Wybierz stronę

Huawei Mate X – ogromny koks dla Samsunga

Huawei Mate X – ogromny koks dla Samsunga

Czy uważasz, że Samsung Galaxy Fold był fajny? Nie widziałeś jeszcze Huawei Mate X!

 Huawei Mate X – ogromny koks dla Samsunga

Pierwszy oficjalnie zapowiedziany składany telefon nosi imię Samsunga, ale Huawei czai się im po piętach, a Mate X też stał się lepszy i chłodniejszy. Jednak to, co bardzo ważne, jest w zasadzie całkowicie bezramkowe.

MATEX

Po zamknięciu wyświetlacz ma 2480 x 1148 pikseli na przednim panelu i 2480 x 892 pikseli na tylnym panelu, oczywiście w oparciu o technologię AMOLED. W tym stanie przedni panel ma przekątną 6,6, a tył 6,38 cala. Po otwarciu telefonu otrzymujesz ogromny 8-calowy ekran, a rozdzielczość wyświetlacza wyniesie 2480 x 2200 pikseli. Duszą telefonu jest jednostka Huawei Kirin 980 z 2 rdzeniami Cortex A76 o taktowaniu 2,6 GHz, dwoma innymi rdzeniami A76 o taktowaniu 1,92 GHz i czterema rdzeniami Cortex A55 o taktowaniu 1,9 GHz. Układ zawiera akcelerator graficzny ARM Mali-G76MP10. Dostajemy 4 GB wbudowanej pamięci LPDDR8x i 512 GB pamięci.

Ciekawą rzeczą w telefonie jest to, że kamery z tyłu są umieszczone w widocznym pasku z tyłu. Po zamknięciu znajduje się na tej samej wysokości co wyświetlacz na tylnym panelu, a po otwarciu nieznacznie wystaje z tylnego panelu. Znajdziemy tu trzy aparaty, główny aparat wykorzystuje czujnik o rozdzielczości 40 megapikseli, nad nim znajduje się obiektyw o aperturze 1.8. Dodatkowo możemy zastosować 16-megapikselową matrycę z ultraszerokokątnym obiektywem oraz 8-megapikselową matrycę z układem obiektywów o przesłonie 2,4.

Kolejną ciekawostką jest to, że czytnik linii papilarnych znajduje się z przodu urządzenia.
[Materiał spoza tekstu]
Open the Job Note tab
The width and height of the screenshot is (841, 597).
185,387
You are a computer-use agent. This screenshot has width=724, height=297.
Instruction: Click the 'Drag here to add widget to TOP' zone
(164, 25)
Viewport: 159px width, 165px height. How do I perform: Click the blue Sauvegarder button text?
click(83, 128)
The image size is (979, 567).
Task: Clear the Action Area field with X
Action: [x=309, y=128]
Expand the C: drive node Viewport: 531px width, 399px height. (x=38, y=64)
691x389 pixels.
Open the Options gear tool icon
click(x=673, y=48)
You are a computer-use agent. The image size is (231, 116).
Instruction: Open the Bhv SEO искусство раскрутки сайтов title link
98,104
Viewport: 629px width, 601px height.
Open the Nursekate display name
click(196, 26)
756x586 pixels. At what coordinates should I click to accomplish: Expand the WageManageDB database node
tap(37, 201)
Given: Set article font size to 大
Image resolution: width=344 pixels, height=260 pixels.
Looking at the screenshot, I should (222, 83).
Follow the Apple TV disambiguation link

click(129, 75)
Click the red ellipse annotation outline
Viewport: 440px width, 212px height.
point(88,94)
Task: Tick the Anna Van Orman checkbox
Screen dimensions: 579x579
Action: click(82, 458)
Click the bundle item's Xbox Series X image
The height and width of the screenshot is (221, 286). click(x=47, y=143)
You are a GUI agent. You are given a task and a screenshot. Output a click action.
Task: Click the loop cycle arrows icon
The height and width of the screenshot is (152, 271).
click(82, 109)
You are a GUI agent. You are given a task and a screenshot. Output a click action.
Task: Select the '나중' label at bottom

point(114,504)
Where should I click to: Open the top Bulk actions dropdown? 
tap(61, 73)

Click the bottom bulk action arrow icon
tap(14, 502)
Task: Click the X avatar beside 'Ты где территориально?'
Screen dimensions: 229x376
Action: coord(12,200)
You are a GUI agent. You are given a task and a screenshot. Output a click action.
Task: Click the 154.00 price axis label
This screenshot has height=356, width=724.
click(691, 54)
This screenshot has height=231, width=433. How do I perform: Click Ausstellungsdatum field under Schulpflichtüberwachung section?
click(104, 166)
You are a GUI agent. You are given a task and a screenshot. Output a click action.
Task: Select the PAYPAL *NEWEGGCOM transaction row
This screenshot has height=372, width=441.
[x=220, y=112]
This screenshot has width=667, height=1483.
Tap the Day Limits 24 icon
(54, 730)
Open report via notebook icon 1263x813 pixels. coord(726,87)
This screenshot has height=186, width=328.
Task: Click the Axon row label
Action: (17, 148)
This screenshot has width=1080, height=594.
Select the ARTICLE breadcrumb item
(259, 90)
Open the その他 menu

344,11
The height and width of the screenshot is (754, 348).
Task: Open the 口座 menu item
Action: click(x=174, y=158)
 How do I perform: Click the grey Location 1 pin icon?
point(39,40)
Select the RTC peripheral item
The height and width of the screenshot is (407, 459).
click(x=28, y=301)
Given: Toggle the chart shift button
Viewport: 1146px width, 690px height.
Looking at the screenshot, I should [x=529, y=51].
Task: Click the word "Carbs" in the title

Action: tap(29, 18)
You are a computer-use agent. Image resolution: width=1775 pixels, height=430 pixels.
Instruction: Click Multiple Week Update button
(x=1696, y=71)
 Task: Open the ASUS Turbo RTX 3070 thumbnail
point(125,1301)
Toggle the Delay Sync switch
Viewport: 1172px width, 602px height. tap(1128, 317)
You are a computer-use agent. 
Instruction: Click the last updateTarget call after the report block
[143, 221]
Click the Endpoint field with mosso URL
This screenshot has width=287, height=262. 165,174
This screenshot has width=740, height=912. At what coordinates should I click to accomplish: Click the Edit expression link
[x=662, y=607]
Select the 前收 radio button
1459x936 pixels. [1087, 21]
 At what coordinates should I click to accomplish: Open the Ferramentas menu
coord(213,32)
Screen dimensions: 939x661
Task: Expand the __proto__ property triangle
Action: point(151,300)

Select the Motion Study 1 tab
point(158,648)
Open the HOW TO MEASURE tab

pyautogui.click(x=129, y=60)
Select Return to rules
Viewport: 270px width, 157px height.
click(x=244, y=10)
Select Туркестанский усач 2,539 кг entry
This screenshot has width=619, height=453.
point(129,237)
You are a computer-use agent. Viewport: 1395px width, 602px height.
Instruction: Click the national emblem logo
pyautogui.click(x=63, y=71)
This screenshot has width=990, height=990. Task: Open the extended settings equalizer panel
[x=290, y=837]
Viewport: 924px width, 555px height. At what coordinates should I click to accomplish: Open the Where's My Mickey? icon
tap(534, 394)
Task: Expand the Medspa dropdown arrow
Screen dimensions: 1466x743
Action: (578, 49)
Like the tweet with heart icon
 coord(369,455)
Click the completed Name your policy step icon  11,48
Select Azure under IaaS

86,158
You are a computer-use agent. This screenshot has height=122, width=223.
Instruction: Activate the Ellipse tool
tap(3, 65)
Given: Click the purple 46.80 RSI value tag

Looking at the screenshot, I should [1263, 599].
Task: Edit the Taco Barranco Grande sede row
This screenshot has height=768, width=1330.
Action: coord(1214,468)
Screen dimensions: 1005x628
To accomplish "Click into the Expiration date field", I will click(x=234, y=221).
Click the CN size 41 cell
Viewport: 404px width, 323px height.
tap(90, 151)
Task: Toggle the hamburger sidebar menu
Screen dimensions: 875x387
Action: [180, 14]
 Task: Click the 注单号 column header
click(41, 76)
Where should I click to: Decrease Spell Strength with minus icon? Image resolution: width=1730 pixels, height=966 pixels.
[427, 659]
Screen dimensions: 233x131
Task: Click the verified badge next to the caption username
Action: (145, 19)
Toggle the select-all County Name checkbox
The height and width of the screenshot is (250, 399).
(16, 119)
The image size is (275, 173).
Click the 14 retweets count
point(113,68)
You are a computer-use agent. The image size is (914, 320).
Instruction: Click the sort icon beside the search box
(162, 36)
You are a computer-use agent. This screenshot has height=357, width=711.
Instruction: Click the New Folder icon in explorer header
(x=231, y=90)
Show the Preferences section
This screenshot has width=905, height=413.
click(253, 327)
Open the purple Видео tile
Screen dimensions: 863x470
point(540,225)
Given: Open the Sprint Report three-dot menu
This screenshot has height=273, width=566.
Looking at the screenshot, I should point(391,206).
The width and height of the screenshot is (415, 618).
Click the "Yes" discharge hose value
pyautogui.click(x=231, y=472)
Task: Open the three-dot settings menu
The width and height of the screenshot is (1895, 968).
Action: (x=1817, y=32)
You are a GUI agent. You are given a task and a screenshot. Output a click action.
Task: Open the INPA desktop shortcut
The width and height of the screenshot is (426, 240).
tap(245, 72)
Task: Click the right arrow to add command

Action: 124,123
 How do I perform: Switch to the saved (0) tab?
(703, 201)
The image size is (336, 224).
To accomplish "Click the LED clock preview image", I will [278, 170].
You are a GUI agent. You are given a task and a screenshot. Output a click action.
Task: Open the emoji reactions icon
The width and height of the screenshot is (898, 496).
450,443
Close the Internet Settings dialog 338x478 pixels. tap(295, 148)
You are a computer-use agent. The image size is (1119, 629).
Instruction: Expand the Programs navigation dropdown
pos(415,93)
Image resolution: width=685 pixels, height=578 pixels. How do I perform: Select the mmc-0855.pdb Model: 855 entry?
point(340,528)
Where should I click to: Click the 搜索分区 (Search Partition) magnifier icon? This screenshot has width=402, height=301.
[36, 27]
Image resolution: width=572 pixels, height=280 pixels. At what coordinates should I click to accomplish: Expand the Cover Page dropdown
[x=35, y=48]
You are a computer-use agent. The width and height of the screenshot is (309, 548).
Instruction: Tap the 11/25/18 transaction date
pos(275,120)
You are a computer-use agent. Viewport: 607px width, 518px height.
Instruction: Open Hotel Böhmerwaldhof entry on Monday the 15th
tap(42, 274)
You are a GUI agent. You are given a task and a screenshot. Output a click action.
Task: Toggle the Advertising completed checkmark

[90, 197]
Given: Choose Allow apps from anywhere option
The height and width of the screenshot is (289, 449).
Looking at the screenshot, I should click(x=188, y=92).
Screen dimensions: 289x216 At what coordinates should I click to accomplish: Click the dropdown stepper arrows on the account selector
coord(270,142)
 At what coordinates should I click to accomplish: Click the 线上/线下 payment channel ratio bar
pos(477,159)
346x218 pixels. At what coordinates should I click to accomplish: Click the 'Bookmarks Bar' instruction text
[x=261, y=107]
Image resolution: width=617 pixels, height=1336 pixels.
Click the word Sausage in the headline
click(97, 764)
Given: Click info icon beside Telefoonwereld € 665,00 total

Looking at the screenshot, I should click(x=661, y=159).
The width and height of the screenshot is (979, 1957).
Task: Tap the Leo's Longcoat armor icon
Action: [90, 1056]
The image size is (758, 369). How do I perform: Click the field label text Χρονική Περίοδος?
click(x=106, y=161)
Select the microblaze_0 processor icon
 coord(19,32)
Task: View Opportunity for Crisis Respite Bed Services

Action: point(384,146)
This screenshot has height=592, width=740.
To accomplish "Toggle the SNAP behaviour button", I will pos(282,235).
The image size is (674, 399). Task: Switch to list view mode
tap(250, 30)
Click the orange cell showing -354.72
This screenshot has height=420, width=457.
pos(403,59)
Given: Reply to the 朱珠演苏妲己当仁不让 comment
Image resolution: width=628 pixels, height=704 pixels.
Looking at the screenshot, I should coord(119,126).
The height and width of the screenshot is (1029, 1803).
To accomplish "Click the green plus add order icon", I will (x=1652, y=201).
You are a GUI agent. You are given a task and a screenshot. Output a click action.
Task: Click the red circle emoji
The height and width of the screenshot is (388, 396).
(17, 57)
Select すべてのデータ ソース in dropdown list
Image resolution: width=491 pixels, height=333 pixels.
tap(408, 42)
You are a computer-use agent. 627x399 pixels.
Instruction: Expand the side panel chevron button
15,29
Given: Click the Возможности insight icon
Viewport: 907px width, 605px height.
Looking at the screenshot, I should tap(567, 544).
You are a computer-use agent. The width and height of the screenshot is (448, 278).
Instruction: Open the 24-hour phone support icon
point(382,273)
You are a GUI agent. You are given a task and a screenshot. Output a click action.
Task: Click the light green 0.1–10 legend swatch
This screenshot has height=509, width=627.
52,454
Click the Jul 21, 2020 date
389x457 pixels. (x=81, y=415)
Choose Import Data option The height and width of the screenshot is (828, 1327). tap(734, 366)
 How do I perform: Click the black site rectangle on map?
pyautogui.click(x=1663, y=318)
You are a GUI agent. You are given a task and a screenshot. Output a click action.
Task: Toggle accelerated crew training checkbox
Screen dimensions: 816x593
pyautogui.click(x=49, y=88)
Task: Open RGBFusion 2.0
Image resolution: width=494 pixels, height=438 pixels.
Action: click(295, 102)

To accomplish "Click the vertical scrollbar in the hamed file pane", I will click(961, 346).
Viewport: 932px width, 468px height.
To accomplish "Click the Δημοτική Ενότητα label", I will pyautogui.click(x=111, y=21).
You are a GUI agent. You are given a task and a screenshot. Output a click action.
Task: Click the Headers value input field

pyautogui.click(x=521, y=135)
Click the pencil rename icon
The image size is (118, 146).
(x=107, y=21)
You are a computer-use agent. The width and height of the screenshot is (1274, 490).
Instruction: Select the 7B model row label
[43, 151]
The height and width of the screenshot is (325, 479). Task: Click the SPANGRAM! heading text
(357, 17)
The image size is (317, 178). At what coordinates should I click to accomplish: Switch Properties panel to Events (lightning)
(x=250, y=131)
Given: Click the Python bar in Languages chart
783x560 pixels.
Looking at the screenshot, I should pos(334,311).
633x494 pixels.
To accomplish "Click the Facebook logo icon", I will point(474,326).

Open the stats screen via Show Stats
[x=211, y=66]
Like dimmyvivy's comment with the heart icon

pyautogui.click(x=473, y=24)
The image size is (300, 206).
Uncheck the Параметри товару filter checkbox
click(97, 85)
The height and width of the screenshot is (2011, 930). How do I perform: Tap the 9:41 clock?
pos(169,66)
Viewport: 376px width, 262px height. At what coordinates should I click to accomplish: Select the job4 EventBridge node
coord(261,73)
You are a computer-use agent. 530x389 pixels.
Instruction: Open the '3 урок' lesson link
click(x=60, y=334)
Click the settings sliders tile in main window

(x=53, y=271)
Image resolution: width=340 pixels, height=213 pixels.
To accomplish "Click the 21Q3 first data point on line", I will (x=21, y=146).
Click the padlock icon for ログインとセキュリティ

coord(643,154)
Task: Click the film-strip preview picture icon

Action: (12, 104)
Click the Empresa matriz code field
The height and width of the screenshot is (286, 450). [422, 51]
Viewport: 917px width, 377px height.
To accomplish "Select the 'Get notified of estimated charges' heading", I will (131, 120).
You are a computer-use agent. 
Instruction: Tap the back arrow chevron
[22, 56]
Nowa komórka korzysta oczywiście z najnowocześniejszego radia 5G LTE, dostajemy też NFC, dwuzakresowe, ac-standard wifi i Bluetooth 5.0. Bateria ma pojemność 4500 mAh, którą można naładować do 55 watów.

O autorze

s3nki

Właściciel serwisu HOC.hu. Jest autorem setek artykułów i tysięcy newsów. Oprócz różnych interfejsów online pisał dla magazynu Chip, a także dla Guru PC. Przez jakiś czas prowadził własny sklep komputerowy, pracując przez lata jako kierownik sklepu, kierownik serwisu, administrator systemu oprócz dziennikarstwa.